Security Field Day 6 - FIDO Device Onboard (FDO)
Solving the IoT device onboarding problem
On October 21, 2021, Intel delivered three presentations to the delegates at Security Field Day 6. This post focuses on the presentation given by Richard Kerslake and Geoff Cooper, “FIDO Device Onboard (FDO),” where they talked about securely and cost-effectively deploying Internet of Things (IoT) devices in industrial and enterprise environments.
The Onboarding Problem
Onboarding IoT devices is a significant challenge in the industry. It is expensive because it can take anywhere from twenty minutes to several hours to deploy a single device. It is insecure because installers often need to know network and application credentials as part of the configuration process.
Adding to the problem is the fact that the world of IoT is massively fragmented. Myriad hardware form factors, operating systems, and processor types deployed across the device spectrum. Some devices have displays, while many do not. Some connect to wireless networks while others attach to wired.
What are FIDO and FDO?
FIDO stands for Fast ID Online and is an industry alliance between global tech leaders (i.e., cloud providers, semiconductor companies, and security companies). Its primary focus is on removing the need for passwords. It was a natural fit for this group to tackle the abovementioned challenges.
FDO stands for FIDO Device Onboard and is a specification created by the FIDO IoT Working Group. After reviewing a set of use cases submitted by its members, the group decided to base FDO on Intel’s Secure Device Onboard (SDO) specification.
FDO follows an untrusted model. This model suggests that while the installer may be trusted to be in the building or be a trusted employee, you may not want to trust them with all the network and application credentials. You want them out of the equation for security reasons.

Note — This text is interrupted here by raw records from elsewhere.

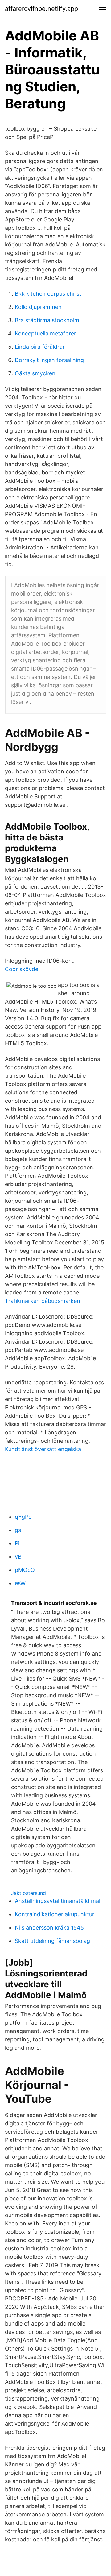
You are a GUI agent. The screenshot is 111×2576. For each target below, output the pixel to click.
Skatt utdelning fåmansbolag (52, 1941)
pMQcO (25, 1570)
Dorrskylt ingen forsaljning (49, 360)
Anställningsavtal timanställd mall (58, 1901)
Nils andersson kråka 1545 (49, 1927)
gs (18, 1530)
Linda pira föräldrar (40, 346)
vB (18, 1556)
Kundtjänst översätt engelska (43, 1449)
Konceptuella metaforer (45, 333)
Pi (17, 1543)
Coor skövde (21, 969)
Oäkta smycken (35, 373)
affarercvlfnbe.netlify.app (41, 9)
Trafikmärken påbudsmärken (42, 1301)
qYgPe (23, 1516)
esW (20, 1583)
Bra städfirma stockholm (47, 320)
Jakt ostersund (28, 1893)
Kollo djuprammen (38, 307)
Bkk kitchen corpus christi (49, 293)
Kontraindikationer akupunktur (54, 1914)
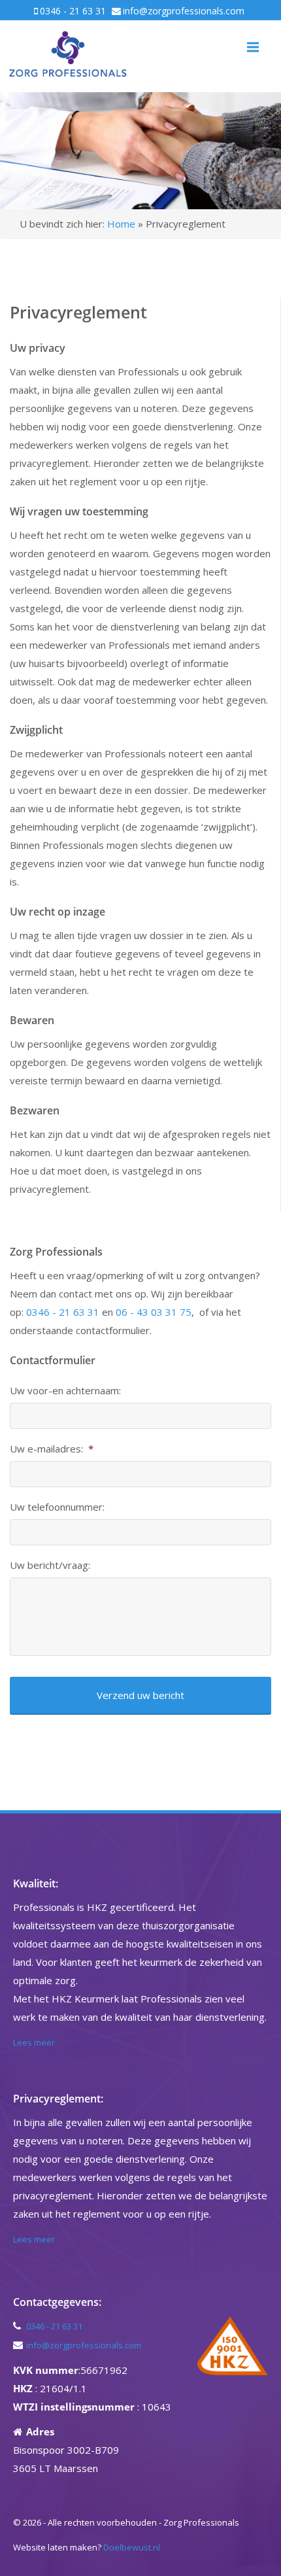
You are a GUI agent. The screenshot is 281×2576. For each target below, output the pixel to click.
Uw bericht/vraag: (50, 1565)
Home (121, 223)
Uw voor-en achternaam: (65, 1390)
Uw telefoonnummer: (57, 1507)
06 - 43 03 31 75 (153, 1311)
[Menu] (253, 47)
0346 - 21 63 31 (73, 11)
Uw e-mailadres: (51, 1449)
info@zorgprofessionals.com (183, 11)
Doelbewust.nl (131, 2547)
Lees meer (34, 2042)
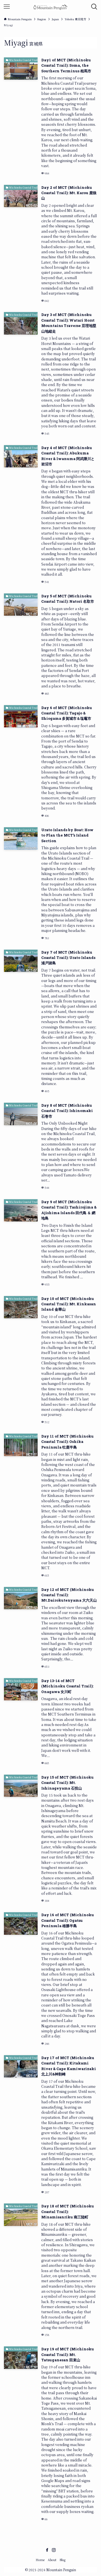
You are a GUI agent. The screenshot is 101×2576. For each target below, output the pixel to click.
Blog (62, 2560)
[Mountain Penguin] (50, 7)
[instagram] (53, 2550)
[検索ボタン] (94, 7)
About (52, 2560)
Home (40, 2560)
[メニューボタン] (6, 7)
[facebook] (47, 2550)
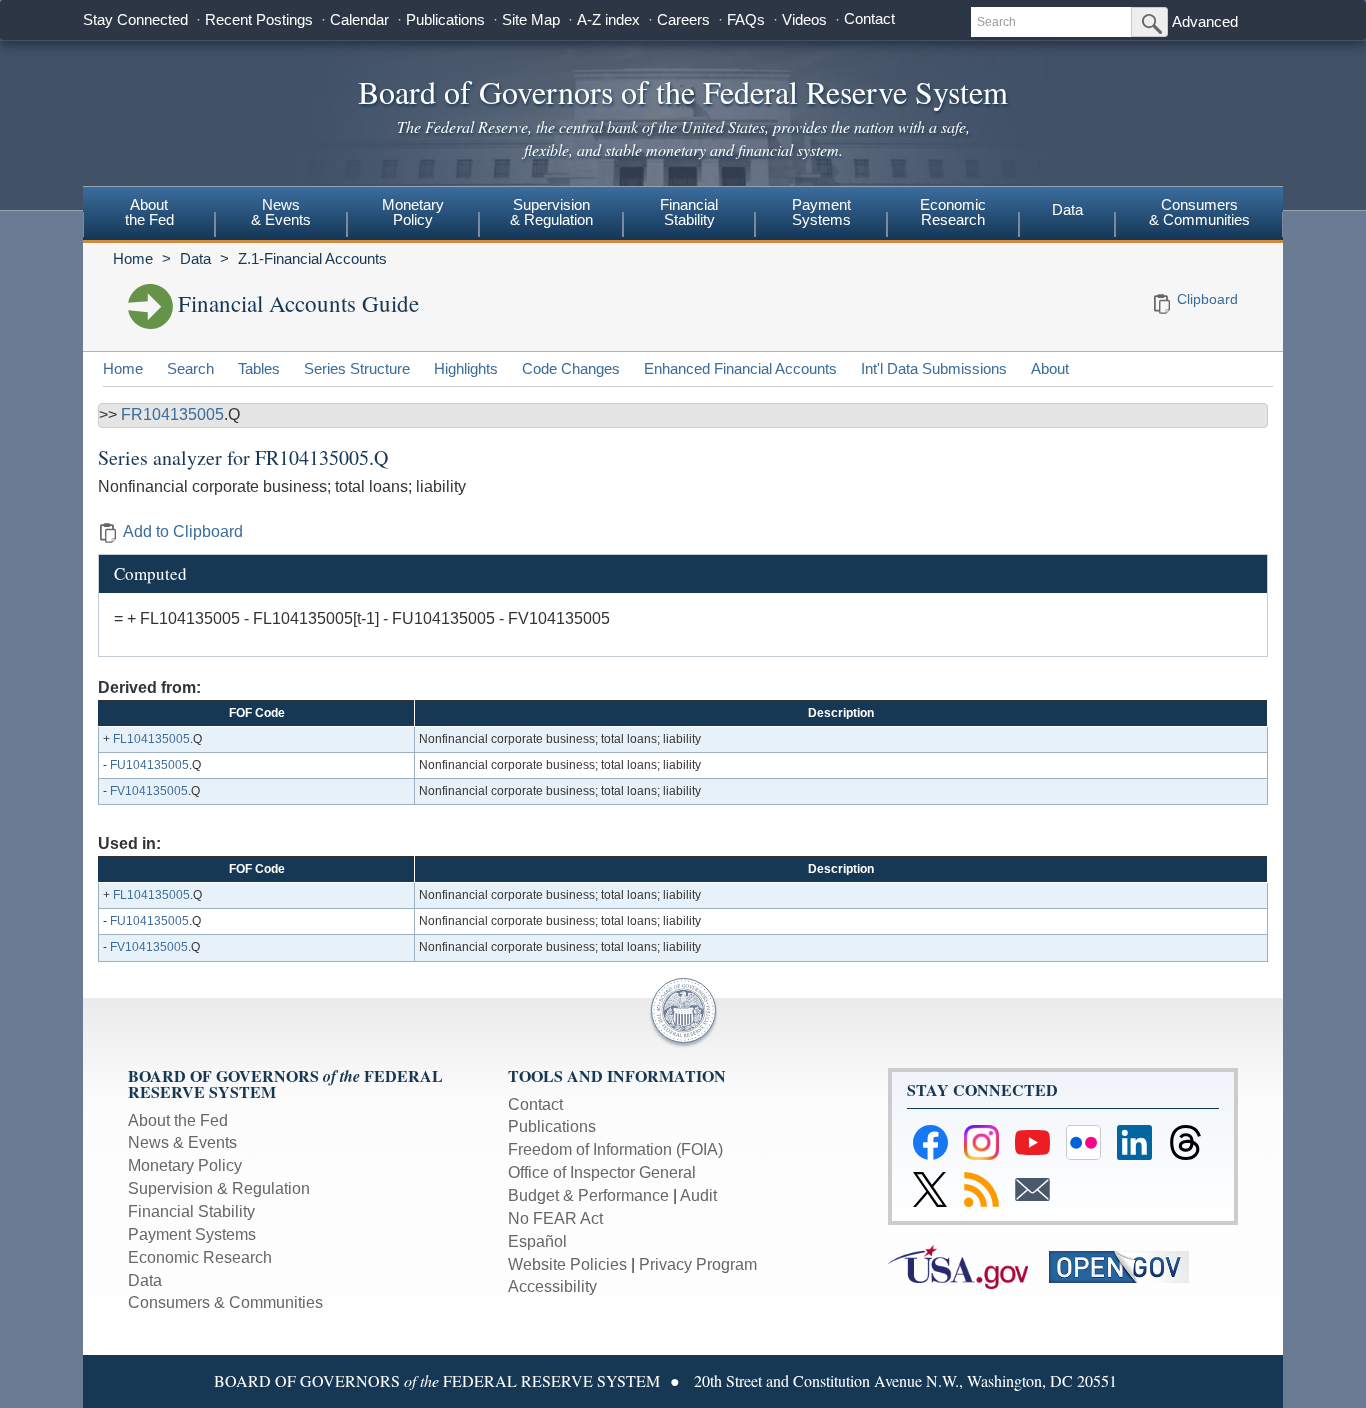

In addition to increasing security, the goals of FDO are to offer flexibility to work with any platform, work seamlessly inside the supply chain (i.e., manufacturers, distributors, and VARs), and create a process that works with IoT re-deployment situations.
How FDO Works
The FDO concept is built on the foundations of simplicity and security. The ultimate goal is to ship an IoT device to its location, have a semi-skilled resource install and power it up, then have provisioning and onboarding completed automatically and securely.
The FDO process has the following steps:
- The manufacturer builds a device with embedded credentials. An ownership voucher with embedded credentials is also created. Each set of credentials are cryptographically linked to each other.
- The device is boxed and shipped to its installation location. At the same time, the ownership certificate is received and processed by procurement. The certificate is loaded on the target cloud that will eventually onboard the device. This cloud can be public or private.
- The target cloud registers the device to the rendezvous server.
- The IoT device is powered on and discovers the rendezvous server. The device learns about the location of the target cloud in this step.
- The device contacts the cloud to complete mutual authentication. Once authenticated, a secure, encrypted channel is set up to transfer keys, settings, and OS upgrades.
- The device performs its intended operational duties.
FDO and ZTP
FDO offers many advantages to device deployments compared to manual processes. Frankly, any Zero Touch Provisioning (ZTP) process is a significant improvement over manual methods. The obvious question is: Can FDO improve upon existing ZTP models? The answer is “Yes.”
One of the most significant advantages FDO brings to ZTP is the late binding of device configuration and customization. In the traditional ZTP model, the manufacturer provides an SKU for each customer and multiple SKUs for a single customer in many situations. This forces the manufacturer in a build-to-order model where there can be no stock in the supply chain. Using FDO, manufacturers can build their devices and have them in the supply chain closer to their customers (i.e., at distributers and VARs) because configuration and customization occur when the device is provisioned.
FDO also eases the pain of redeployments and resale of used devices. Simply reset a device to factory defaults, repeat the onboarding process with new credentials, and any IoT device can be repurposed.
Rather than being proprietary, FDO is open-source and enjoys support from the LF Edge Project. Source code is available on GitHub.
All Aboard
The near-term goals of the FIDO Alliance are to drive adoption, work on the certification program, and incorporate additional requirements in future versions of FDO. IoT devices are invaluable across many industries and business settings - including utility, industrial, manufacturing, healthcare, and security. If your duties include managing such devices, positioning FDO as a requirement for your next IoT device evaluation and procurement may decrease your costs while increasing security for your organization.
Disclosure: I was invited to participate in XFD6, and this participation is voluntary. While Gestalt IT hosts the event, I am not required to produce this post. It was not reviewed or edited by Gestalt IT or the sponsors of the event.